START Entries provided

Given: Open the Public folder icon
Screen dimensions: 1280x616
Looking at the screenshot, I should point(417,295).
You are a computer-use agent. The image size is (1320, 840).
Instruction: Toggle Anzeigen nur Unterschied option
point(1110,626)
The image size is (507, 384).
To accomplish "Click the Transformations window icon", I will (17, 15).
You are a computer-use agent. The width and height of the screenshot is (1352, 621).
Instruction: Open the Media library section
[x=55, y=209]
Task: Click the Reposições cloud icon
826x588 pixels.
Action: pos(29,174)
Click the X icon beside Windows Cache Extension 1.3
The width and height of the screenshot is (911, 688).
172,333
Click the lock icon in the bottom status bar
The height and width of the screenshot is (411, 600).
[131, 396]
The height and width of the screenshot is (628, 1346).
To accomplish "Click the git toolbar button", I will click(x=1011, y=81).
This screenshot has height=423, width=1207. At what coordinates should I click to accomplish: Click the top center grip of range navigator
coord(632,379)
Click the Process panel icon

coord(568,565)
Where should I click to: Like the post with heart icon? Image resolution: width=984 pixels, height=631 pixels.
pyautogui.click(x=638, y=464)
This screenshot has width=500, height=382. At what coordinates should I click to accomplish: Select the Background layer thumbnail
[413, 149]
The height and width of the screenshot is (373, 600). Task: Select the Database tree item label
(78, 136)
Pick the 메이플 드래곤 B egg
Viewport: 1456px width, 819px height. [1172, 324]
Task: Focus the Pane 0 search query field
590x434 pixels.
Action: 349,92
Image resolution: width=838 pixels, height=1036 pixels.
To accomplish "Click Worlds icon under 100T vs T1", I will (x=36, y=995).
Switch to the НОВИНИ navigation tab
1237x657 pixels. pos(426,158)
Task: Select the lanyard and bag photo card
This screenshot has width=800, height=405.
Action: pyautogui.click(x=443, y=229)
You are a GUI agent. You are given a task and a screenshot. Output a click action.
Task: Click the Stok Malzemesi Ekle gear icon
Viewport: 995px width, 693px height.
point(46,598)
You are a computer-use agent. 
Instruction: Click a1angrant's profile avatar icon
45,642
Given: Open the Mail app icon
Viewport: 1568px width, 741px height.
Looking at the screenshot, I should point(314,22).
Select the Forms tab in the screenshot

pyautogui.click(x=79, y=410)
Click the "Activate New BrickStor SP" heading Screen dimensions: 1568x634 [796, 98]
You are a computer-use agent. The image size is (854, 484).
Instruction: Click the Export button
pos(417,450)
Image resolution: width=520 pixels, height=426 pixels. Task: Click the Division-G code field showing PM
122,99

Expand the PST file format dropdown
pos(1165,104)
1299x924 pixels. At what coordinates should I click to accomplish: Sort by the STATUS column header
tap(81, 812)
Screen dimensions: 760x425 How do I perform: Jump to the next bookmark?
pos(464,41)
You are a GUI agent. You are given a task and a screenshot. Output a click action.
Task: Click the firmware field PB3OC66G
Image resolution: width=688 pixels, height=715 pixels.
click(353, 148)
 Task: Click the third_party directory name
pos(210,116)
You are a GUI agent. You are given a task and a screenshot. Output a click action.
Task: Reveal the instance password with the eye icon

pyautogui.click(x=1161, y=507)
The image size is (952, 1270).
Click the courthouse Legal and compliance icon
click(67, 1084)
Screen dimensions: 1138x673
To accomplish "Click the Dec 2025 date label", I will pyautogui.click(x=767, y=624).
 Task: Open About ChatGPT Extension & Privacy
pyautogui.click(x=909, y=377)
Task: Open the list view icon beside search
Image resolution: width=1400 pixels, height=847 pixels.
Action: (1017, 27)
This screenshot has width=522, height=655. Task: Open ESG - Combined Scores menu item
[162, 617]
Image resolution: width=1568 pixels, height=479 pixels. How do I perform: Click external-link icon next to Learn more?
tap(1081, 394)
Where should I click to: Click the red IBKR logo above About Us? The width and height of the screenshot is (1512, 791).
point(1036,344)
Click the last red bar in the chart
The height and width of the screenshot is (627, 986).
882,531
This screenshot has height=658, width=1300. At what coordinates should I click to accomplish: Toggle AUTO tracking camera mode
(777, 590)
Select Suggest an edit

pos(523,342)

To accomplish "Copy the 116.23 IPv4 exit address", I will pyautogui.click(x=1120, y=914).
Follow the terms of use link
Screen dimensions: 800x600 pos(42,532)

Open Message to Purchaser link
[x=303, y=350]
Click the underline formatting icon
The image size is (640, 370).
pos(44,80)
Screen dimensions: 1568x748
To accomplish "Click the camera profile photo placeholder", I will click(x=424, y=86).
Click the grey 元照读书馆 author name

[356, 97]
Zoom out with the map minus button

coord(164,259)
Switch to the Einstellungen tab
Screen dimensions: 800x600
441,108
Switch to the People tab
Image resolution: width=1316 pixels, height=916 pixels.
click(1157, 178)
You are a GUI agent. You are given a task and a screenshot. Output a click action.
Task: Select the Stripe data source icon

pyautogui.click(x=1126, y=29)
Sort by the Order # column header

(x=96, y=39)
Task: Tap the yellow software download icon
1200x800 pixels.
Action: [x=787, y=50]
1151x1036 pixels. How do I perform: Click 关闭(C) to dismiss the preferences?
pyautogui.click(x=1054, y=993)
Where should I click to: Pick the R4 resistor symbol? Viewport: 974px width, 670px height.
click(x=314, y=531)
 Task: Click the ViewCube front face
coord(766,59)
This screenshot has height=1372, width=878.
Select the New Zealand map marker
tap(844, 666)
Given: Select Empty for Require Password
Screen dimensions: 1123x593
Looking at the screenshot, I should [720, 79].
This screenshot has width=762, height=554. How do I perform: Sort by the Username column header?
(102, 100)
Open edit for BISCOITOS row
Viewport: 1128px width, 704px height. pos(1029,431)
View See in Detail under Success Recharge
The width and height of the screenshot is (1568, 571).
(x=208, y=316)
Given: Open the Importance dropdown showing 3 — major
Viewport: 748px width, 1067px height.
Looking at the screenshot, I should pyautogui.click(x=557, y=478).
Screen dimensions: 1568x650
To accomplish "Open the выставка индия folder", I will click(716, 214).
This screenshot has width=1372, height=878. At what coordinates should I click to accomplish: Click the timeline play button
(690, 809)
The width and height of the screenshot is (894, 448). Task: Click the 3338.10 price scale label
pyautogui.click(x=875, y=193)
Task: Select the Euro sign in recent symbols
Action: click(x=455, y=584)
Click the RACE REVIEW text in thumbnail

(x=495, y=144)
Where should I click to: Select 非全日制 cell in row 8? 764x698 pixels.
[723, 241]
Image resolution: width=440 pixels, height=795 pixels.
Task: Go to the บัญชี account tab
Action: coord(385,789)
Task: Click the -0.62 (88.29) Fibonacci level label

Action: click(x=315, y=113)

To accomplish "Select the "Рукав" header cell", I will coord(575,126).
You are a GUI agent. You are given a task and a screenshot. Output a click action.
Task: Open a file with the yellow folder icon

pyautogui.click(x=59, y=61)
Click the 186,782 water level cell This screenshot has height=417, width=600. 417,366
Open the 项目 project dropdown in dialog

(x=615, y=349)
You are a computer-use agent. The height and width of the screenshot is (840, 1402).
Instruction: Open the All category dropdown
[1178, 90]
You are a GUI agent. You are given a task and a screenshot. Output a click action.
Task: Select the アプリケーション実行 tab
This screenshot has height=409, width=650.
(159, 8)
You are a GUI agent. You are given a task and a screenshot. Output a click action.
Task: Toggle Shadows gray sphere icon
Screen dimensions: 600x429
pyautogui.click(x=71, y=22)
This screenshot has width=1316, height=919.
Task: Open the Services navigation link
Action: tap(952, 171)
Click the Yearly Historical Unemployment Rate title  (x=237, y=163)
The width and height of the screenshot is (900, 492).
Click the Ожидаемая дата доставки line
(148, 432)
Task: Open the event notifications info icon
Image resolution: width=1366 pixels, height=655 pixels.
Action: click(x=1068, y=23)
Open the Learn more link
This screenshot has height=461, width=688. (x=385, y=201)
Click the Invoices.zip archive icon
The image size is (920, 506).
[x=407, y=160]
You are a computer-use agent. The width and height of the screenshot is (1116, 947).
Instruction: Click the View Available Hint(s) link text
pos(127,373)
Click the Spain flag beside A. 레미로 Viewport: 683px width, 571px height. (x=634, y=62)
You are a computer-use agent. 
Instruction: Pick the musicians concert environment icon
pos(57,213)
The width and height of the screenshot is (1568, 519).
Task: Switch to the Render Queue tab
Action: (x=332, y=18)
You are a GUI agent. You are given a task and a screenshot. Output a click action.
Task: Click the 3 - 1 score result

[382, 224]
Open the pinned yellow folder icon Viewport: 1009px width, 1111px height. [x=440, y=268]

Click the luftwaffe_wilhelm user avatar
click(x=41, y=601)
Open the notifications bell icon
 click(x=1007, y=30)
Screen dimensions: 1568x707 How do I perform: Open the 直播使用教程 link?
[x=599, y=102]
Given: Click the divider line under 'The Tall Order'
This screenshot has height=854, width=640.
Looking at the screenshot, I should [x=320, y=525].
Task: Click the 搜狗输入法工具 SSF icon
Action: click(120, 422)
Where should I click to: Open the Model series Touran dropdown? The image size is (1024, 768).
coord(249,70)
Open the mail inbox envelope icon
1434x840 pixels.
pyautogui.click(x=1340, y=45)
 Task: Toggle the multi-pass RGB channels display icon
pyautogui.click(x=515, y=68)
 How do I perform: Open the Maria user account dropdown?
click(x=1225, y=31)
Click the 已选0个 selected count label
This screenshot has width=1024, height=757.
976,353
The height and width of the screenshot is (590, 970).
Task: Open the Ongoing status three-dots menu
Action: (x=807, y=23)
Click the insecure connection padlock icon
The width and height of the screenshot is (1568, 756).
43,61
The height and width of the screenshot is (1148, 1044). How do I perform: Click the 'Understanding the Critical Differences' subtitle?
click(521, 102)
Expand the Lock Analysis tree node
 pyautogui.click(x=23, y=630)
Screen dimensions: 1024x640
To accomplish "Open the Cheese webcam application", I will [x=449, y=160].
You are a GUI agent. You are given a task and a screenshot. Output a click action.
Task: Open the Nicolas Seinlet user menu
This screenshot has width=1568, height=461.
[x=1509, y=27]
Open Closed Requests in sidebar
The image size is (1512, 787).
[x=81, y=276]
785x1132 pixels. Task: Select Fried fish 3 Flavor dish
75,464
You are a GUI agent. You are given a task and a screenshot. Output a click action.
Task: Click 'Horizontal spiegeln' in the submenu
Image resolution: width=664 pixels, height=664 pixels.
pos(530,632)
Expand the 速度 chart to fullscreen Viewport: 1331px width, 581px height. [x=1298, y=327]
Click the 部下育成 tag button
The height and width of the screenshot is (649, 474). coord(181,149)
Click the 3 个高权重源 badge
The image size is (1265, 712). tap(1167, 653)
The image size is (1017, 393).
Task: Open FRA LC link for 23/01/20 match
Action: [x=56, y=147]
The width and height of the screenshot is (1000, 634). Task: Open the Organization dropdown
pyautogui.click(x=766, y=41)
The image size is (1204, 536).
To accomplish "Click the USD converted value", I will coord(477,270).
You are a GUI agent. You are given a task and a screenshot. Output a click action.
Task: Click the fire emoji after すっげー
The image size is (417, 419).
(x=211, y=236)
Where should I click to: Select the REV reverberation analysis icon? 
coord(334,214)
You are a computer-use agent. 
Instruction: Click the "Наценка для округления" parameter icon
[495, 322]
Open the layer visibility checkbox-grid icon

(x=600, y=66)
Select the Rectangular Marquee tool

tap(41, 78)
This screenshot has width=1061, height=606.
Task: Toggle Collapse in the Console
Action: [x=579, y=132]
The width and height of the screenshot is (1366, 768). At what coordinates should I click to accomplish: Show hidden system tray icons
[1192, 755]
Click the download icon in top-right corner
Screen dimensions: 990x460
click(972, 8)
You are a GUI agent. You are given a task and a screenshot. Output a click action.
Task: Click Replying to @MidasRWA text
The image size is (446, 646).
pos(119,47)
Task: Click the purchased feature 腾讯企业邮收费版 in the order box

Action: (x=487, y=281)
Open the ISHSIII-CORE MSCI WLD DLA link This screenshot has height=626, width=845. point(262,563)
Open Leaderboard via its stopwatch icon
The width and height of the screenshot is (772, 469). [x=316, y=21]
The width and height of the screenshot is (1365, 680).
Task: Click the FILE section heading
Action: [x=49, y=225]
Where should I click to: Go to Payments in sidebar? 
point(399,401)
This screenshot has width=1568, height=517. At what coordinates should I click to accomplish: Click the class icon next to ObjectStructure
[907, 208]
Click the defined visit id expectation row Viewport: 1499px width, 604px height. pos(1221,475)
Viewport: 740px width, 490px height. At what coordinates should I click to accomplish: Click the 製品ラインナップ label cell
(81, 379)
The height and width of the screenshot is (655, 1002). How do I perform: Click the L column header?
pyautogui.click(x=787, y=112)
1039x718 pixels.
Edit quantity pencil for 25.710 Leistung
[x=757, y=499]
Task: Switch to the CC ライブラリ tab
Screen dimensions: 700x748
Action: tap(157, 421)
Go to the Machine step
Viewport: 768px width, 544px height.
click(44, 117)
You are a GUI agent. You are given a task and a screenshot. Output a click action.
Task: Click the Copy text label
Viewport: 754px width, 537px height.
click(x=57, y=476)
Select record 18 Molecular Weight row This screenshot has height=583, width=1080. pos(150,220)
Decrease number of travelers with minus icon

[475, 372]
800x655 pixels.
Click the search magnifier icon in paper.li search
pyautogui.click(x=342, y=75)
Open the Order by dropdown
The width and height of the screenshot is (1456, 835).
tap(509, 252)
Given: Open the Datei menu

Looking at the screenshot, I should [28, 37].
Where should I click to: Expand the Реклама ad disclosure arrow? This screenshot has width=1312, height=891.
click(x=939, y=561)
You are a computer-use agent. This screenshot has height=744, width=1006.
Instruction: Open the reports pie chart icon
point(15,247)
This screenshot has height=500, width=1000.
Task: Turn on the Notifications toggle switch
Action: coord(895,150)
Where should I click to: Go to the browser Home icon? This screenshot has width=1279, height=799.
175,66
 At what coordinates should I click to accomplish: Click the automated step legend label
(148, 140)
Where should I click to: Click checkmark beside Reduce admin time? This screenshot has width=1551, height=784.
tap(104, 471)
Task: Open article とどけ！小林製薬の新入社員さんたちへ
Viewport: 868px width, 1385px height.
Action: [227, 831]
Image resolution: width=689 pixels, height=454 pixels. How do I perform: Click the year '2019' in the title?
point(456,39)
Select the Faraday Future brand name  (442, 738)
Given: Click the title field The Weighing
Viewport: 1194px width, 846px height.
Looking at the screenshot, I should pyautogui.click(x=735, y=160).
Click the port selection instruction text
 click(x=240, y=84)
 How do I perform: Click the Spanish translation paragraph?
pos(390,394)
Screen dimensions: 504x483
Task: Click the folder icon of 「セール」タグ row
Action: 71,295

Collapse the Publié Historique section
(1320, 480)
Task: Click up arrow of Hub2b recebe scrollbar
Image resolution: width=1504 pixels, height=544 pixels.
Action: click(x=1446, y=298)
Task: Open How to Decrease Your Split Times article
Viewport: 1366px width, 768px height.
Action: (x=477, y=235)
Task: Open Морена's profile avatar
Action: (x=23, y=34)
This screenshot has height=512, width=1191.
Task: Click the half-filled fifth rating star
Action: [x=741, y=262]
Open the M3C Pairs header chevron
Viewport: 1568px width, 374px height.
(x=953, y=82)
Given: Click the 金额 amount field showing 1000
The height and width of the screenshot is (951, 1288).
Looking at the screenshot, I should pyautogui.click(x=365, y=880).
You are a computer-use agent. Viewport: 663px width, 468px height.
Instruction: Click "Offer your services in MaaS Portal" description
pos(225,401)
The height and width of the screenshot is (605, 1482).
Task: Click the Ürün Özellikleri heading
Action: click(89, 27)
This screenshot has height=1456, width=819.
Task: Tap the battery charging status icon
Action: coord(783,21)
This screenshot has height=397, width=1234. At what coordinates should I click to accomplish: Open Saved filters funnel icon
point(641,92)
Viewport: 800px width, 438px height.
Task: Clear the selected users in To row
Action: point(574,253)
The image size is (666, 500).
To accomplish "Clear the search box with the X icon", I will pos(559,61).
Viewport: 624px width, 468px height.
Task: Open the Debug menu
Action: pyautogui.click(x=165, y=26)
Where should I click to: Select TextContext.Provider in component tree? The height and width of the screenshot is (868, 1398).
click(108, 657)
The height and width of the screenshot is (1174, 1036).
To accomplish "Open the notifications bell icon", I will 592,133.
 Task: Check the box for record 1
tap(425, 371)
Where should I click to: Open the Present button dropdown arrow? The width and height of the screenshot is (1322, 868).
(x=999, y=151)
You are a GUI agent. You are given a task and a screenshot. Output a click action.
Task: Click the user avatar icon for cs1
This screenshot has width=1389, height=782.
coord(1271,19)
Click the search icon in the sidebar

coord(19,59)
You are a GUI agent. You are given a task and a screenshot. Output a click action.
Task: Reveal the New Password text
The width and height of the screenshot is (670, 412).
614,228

END Entries provided

Work instruction: From the data above, output exactly the lines between the one containing "Task: Select the lanyard and bag photo card" and the one containing "Task: Click the Stok Malzemesi Ekle gear icon", counting both of them.

Solution to this exercise:
Task: Select the lanyard and bag photo card
This screenshot has width=800, height=405.
Action: pyautogui.click(x=443, y=229)
You are a GUI agent. You are given a task and a screenshot. Output a click action.
Task: Click the Stok Malzemesi Ekle gear icon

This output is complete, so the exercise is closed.